One of the top House negotiators on immigration said yesterday the only way a final compromise bill can pass is if the Senate drops its path to citizenship for current illegal aliens, even as Sen. John McCain announced plans to try to broker a deal.

Rep. F. James Sensenbrenner Jr., chairman of the House Judiciary Committee, said he is willing to accept a temporary-worker program for future workers, but citizenship for illegal aliens — which he said definitely constitutes “amnesty” — is out.

“A guest-worker program I think can be on the table if it does not contain an amnesty, but only if the employer sanctions and the increased border patrols are effective,” the Wisconsin Republican said.

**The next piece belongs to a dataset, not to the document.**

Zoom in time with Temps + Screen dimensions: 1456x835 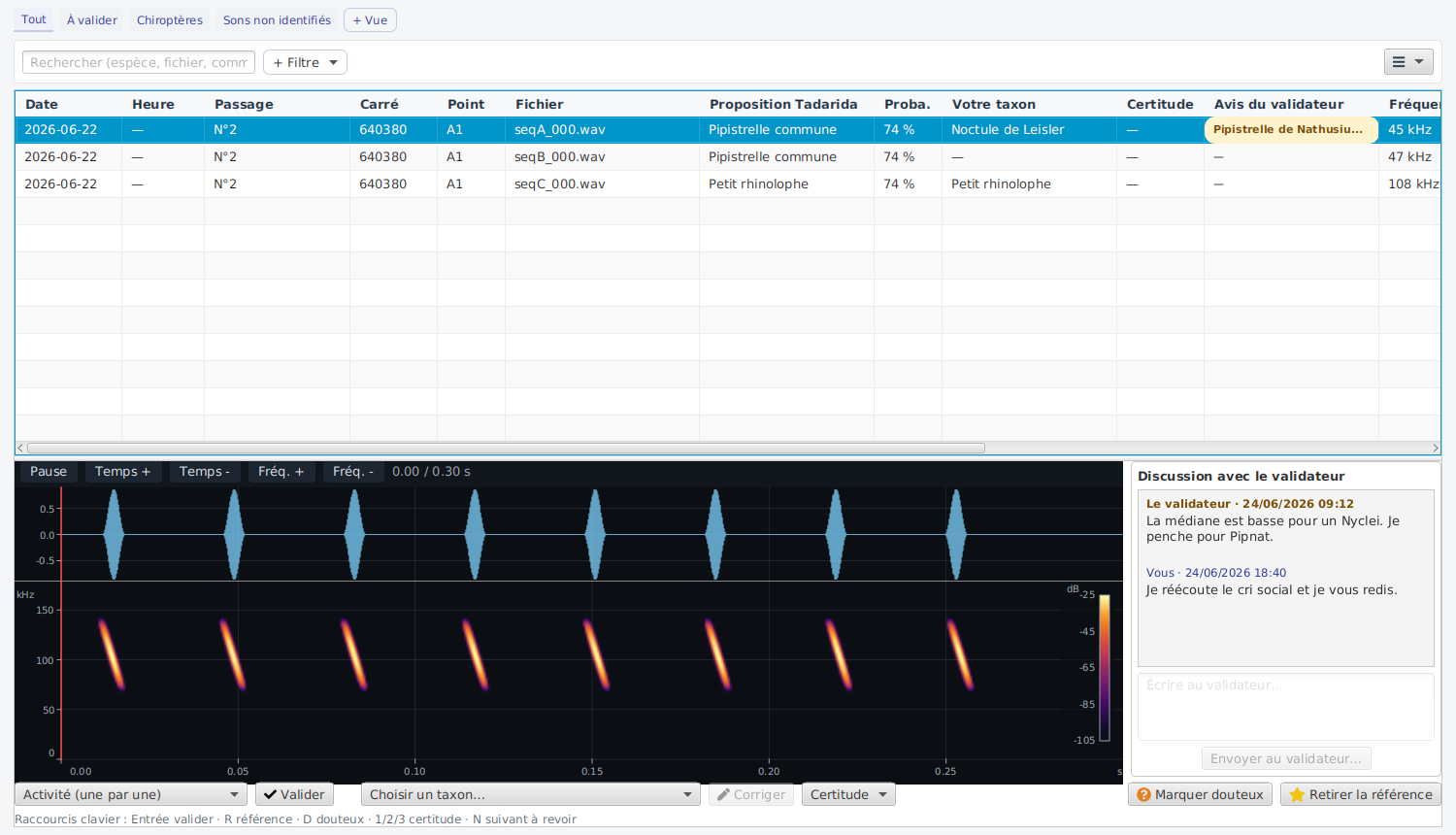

It’s not just Mr. Sensenbrenner. House Republicans are lining up behind him in their opposition to the Senate bill, including Rep. Charlie Norwood, Georgia Republican, who said it “constitutes treachery against U.S. sovereignty” and called it “dead on arrival in the House.”

“The U.S. Senate voted to sell out the American people to vested and foreign interests with passage of a bill granting not only amnesty, but preferential treatment of illegal aliens over American citizens,” Mr. Norwood said.

Meanwhile, two members of the Republican Main Street Partnership, a group of moderate to liberal Republicans, said they will try to broker a deal on their own.

Mr. McCain, the Arizona Republican who was a driving force behind the Senate’s bill, and Rep. Michael N. Castle, Delaware Republican, announced they already have begun meeting to try to reach an agreement.

The Senate on Thursday passed its broad immigration bill, which offers a chance for citizenship to millions of illegal aliens, increases legal immigration, creates a separate program for future foreign workers, builds 370 miles of fencing on the border, and approves hiring thousands of new border and interior law-enforcement personnel.

The House in December passed an immigration bill that focuses on enforcement including 698 miles of fencing, thousands of new enforcement officers, a system to check for employers to verify that both current and future employees are legally able to work, and a provision extending criminal penalties to cover all illegal aliens and raising the crime to a felony.

The Senate bill passed on the strength of Democratic votes, 62-36. Four Democrats and 32 Republicans — a majority of the Senate Republican Conference — voted against it. The House bill passed 239-182, with 17 Republicans and 164 Democrats opposing it.

From the White House standpoint, press secretary Tony Snow said the administration has done what it could to take the border-security objection off the table, and have now “gotten past that important benchmark.”

“Border enforcement starts the first full week of June. It’s already happened,” Mr. Snow said, referring to the deployment date for the first of up to 6,000 National Guard troops President Bush wants sent to the border. “What the president has proposed is far more aggressive and robust than anything that had been considered by either house.”

Mr. Snow said that means Republicans who wanted border security first now can say they “got our way,” and said that frees those Republicans to now take a look at a guest-worker plan and a path to citizenship for some illegal aliens — the components of a “comprehensive” plan.

He said the president is not going to back off his principles, but knows he will have to work within the legislative process.

Mr. Snow specifically mentioned Mr. Sensenbrenner as a sign of progress: “Somebody like Chairman Sensenbrenner, who’s got some real problems with various aspects, has said publicly that the temporary-worker program has merit.”